> **Task requirements**: Rewrite the records starting at "This screenshot has" and ending at "click(x=223, y=245)", replacing "numbered list" with "bulleted list" and changing nothing else. Omit the pictures from your output.

> **Records for the exercise**:
/---

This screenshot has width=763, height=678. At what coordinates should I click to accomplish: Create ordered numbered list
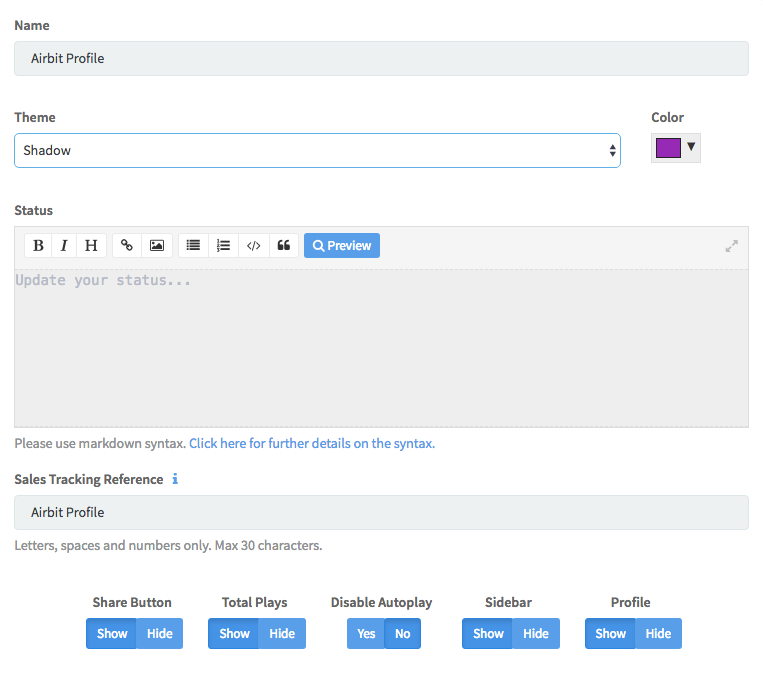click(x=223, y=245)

\---
/---

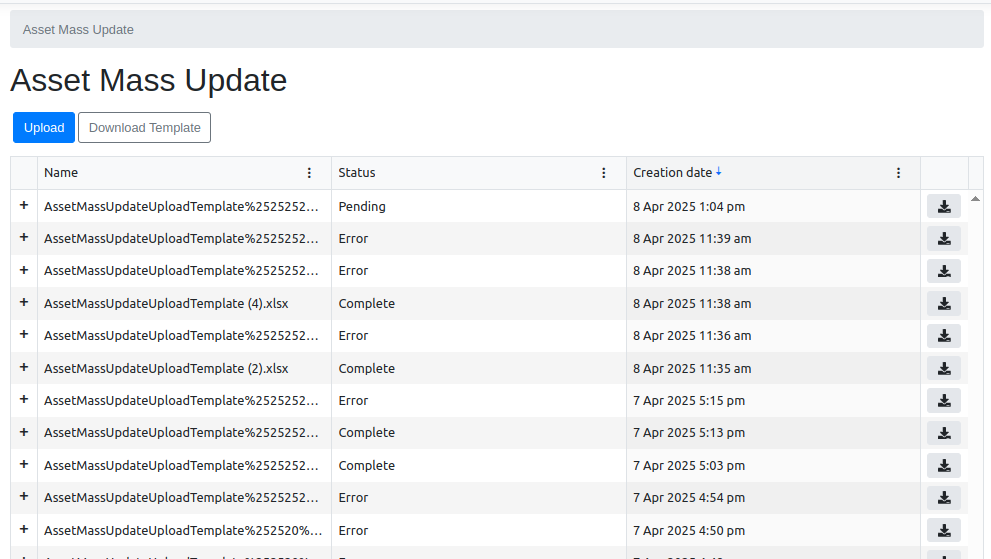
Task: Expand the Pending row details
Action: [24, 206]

\---
/---

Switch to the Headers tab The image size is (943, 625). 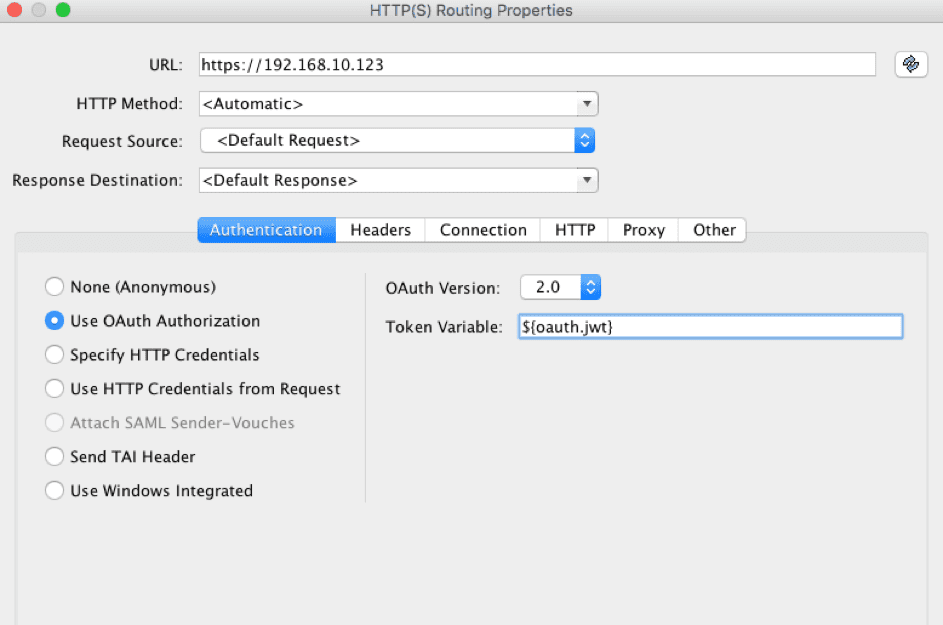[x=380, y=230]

\---

> **Answer to the task**:
This screenshot has width=763, height=678. At what coordinates should I click to accomplish: Create ordered bulleted list
click(x=223, y=245)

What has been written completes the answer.